====== DATA FOR THIS TASK
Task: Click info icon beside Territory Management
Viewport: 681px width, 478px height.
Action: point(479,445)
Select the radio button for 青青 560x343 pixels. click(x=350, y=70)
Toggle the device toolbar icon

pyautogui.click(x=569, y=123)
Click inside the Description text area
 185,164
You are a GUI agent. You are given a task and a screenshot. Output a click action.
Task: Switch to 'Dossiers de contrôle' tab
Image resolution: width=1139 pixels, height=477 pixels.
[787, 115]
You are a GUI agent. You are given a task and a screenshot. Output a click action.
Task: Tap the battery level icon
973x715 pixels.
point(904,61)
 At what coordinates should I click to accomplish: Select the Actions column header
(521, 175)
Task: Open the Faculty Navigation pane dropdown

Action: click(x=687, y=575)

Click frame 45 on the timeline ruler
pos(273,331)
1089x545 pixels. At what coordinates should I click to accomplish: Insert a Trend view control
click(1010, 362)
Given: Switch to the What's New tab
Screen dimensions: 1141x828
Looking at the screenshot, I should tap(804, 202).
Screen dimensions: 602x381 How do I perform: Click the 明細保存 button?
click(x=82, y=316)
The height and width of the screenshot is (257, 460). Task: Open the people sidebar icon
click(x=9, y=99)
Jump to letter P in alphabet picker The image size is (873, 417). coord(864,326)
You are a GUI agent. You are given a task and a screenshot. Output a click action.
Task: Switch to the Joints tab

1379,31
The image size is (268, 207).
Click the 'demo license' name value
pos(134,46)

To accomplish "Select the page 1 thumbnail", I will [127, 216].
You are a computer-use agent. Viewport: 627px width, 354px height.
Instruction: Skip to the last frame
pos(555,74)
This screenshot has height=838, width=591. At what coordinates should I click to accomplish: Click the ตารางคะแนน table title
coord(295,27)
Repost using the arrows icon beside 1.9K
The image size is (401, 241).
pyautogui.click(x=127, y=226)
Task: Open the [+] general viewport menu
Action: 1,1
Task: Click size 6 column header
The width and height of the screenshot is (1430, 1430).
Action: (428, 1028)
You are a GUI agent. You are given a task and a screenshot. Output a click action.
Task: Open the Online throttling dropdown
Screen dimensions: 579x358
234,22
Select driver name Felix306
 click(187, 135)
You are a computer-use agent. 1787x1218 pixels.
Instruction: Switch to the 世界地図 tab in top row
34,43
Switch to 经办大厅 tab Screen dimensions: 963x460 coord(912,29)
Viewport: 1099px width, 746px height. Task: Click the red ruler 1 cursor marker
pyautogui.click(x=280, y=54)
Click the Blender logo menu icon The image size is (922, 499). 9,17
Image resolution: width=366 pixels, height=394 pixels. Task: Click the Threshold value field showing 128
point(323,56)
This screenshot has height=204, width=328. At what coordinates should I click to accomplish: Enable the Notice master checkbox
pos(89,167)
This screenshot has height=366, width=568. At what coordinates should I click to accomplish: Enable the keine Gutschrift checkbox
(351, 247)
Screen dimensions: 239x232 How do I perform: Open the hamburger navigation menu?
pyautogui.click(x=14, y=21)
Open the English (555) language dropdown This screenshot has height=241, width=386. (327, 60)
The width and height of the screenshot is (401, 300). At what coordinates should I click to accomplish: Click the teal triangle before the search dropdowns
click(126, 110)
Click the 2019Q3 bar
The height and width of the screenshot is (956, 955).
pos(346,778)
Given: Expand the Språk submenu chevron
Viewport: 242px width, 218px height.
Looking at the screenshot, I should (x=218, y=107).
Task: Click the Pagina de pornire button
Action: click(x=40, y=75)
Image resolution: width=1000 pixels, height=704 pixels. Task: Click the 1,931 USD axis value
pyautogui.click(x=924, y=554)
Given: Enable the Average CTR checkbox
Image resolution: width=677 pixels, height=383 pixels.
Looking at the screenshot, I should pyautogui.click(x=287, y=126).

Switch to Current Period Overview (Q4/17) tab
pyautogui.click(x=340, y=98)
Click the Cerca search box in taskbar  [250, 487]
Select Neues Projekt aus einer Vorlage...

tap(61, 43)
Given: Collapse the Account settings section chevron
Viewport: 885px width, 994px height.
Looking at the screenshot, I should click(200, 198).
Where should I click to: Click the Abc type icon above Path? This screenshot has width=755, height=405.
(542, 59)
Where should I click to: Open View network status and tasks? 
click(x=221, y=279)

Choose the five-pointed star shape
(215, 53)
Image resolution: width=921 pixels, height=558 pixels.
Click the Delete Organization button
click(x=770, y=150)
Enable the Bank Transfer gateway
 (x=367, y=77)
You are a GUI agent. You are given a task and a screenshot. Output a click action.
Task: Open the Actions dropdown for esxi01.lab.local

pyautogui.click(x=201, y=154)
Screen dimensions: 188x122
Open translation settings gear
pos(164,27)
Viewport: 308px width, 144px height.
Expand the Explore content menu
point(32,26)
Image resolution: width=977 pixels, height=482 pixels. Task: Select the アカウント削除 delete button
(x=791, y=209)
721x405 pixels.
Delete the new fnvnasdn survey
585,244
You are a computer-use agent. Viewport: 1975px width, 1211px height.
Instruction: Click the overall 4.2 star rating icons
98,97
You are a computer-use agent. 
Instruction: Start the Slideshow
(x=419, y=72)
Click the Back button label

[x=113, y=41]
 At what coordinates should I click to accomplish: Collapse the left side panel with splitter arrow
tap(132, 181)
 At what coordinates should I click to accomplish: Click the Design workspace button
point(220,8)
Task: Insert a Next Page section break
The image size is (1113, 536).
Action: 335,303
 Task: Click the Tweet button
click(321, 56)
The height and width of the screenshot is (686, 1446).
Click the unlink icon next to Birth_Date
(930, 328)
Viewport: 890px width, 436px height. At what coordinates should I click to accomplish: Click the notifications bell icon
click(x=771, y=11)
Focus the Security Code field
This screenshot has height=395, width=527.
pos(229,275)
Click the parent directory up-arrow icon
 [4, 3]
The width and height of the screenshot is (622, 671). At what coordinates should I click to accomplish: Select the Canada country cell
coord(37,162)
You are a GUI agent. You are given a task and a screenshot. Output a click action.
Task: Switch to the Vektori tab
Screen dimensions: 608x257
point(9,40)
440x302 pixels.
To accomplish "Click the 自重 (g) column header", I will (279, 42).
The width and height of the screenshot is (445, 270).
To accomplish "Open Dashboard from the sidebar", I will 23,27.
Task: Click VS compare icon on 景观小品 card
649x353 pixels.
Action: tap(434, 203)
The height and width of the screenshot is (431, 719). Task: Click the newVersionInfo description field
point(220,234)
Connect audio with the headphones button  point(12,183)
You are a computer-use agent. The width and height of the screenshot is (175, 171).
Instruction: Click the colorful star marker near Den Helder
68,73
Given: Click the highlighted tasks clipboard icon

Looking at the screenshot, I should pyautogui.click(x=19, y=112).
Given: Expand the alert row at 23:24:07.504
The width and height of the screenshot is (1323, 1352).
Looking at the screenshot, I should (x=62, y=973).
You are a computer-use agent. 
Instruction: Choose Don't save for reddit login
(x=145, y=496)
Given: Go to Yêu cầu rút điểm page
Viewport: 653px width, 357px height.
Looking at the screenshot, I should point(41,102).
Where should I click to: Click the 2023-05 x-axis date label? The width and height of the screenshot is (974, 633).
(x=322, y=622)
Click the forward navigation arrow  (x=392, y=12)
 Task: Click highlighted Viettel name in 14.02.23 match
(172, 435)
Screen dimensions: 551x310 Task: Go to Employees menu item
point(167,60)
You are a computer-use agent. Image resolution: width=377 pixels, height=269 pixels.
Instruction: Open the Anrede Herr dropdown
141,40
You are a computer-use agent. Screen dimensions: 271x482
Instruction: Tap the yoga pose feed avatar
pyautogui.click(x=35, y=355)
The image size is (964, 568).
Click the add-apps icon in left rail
============
SET TASK:
Copy out, word for word, the lines from the one containing "The height and width of the screenshot is (431, 719)." through the end of the records.

WRITTEN SOLUTION:
The height and width of the screenshot is (431, 719). Task: Click the newVersionInfo description field
point(220,234)
Connect audio with the headphones button  point(12,183)
You are a computer-use agent. The width and height of the screenshot is (175, 171).
Instruction: Click the colorful star marker near Den Helder
68,73
Given: Click the highlighted tasks clipboard icon

Looking at the screenshot, I should pyautogui.click(x=19, y=112).
Given: Expand the alert row at 23:24:07.504
The width and height of the screenshot is (1323, 1352).
Looking at the screenshot, I should (x=62, y=973).
You are a computer-use agent. 
Instruction: Choose Don't save for reddit login
(x=145, y=496)
Given: Go to Yêu cầu rút điểm page
Viewport: 653px width, 357px height.
Looking at the screenshot, I should point(41,102).
Where should I click to: Click the 2023-05 x-axis date label? The width and height of the screenshot is (974, 633).
(x=322, y=622)
Click the forward navigation arrow  (x=392, y=12)
 Task: Click highlighted Viettel name in 14.02.23 match
(172, 435)
Screen dimensions: 551x310 Task: Go to Employees menu item
point(167,60)
You are a computer-use agent. Image resolution: width=377 pixels, height=269 pixels.
Instruction: Open the Anrede Herr dropdown
141,40
You are a computer-use agent. Screen dimensions: 271x482
Instruction: Tap the yoga pose feed avatar
pyautogui.click(x=35, y=355)
The image size is (964, 568).
Click the add-apps icon in left rail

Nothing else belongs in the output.